クエストを成功させると成功報酬として受け取ることができて、
マリルを使って気になる異性やマッチングされた異性と合うことができるので
一生懸命貯めてくださいね。」
どこの世界でも婚活をするのにはお金がかかるらしい。
今までファンタジーな世界にいたはずなのに、厳しい現実に急に引き戻されたような気分になった。
「では、更新しますね。」
そんな私の絶望なんて気づくはずもなく、事務処理と同じ要領でシェルさんがキーボードのエンターをクリックすると、ステータスが表示された画面は一度真っ白になって、まるで誰かの手で書かれているようにじわじわと私の新しいステータスが表示され始めた。
【ヒョリン(28)】
レベル Ⅲ
能力 ――――
体力 50
攻撃力 100
アピ力 15
マリル 100
「わぁ~ヒョリンさん、
一気にレベルが2も上がって今回はレベルⅢになってますよ!」
「ほ、ほんとだ。」
ゴブリンを剣で攻撃したというだけあって、攻撃力や体力は格段にあがっていたけど、アピ力はそんなに上がっていなかった。婚活をしているという本当の目的を差し置いてその部分がアップしているなんてちょっと違う気がした。
「アピ力をあげるにはどうしたらいいんですか?」
「いい質問ですね~ヒョリンさん。」
待ってましたと言わんばかりに前のめりになったシェルさんが私の両手を握りながら言った。疲れからかそんなオーバーリアクションについていくこともできず、一歩体を後ろに引いた。
「アピ力はあちらの世界で異性と接する中で、
文字通り自分をアピールしていただくことであがっていきます。
ようは男性をどれだけキュンとさせられたかという数値ですね。」
婚活をしていく中でそう言うのが数値で目に見えるのってとてもいいなと初めてこの結婚相談所のシステムに感激した。
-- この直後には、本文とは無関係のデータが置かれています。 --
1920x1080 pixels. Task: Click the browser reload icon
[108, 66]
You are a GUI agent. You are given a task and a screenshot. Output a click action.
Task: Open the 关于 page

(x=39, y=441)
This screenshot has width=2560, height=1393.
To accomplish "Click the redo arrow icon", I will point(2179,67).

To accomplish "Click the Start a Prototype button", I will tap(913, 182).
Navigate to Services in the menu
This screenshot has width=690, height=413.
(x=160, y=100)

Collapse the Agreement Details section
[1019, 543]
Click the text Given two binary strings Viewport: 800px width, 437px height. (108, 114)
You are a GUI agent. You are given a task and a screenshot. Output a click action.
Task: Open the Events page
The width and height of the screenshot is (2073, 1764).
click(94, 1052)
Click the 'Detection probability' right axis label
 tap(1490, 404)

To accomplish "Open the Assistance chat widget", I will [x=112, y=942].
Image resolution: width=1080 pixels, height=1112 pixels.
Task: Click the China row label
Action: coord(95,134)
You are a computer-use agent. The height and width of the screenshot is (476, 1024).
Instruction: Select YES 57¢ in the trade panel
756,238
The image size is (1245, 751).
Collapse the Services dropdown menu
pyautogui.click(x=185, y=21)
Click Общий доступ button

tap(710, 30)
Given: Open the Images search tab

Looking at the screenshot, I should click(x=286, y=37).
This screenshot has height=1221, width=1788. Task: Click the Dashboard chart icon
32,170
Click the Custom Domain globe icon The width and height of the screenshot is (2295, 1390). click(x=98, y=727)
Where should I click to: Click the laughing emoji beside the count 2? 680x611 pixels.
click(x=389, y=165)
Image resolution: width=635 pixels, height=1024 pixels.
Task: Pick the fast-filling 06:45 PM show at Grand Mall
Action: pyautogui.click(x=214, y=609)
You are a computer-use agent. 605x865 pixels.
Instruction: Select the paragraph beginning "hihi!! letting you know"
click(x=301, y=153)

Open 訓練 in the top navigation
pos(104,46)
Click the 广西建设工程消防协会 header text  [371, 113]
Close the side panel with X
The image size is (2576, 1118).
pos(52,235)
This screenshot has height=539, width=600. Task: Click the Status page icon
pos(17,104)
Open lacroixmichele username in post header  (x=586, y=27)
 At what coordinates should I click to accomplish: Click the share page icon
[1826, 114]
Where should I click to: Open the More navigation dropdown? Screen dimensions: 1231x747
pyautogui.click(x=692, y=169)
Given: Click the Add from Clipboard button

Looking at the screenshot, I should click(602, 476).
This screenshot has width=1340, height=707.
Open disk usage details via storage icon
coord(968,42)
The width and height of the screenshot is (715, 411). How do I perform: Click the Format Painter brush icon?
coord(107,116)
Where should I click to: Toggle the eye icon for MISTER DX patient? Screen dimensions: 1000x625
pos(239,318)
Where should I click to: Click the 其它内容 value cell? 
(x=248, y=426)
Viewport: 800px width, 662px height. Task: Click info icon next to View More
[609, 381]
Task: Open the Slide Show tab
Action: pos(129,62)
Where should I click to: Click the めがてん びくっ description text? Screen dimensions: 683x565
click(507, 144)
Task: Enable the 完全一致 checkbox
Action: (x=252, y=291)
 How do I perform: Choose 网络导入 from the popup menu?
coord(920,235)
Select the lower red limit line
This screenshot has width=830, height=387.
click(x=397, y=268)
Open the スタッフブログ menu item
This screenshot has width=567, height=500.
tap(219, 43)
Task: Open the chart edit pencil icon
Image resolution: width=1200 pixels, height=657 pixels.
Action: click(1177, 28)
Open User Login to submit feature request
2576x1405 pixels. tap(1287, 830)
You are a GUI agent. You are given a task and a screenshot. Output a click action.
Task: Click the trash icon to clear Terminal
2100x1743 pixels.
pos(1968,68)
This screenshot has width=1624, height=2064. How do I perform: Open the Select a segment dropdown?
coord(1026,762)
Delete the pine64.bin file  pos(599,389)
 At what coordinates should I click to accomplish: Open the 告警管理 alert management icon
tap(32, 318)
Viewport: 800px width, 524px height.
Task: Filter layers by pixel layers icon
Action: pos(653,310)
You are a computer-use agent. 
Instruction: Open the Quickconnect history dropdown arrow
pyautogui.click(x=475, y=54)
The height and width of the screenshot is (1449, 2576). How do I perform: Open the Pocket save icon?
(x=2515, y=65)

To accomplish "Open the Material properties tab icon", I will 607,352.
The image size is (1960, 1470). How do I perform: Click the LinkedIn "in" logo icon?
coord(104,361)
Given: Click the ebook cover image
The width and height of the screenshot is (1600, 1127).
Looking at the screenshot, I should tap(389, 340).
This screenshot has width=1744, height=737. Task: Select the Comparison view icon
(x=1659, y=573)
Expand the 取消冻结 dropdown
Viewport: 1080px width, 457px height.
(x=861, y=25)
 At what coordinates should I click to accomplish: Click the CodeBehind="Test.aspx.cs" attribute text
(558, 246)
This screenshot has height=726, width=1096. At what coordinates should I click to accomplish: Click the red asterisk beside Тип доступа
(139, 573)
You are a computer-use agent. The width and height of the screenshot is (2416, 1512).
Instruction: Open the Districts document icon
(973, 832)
と、いうことは今回私はパーティーの男性に5程しかキュンとされていないのか。
まず5という数字がどれだけのものなのかよくわからなかったけど、自分が全然自分をアピールできていないことを初めて痛感した私は少なからず落ち込んだ。
「大丈夫です、最初はみなさんこんなものですよ。
あ、ちなみにこのアピ力の中には容姿をみて
キュンとされたポイントは入りませんからね!」
もし容姿もポイントに入っているとしたら、本人の姿で参加している私はきっともう立ち直れなかっただろう。自分を美人とも思ってないしブスとも思っていないけど、それを数値にされたらきっと落ち込む。
シェルさんの説明にすこしだけホッとし私は、少しの疲労感と一緒に結婚相談所を後にした。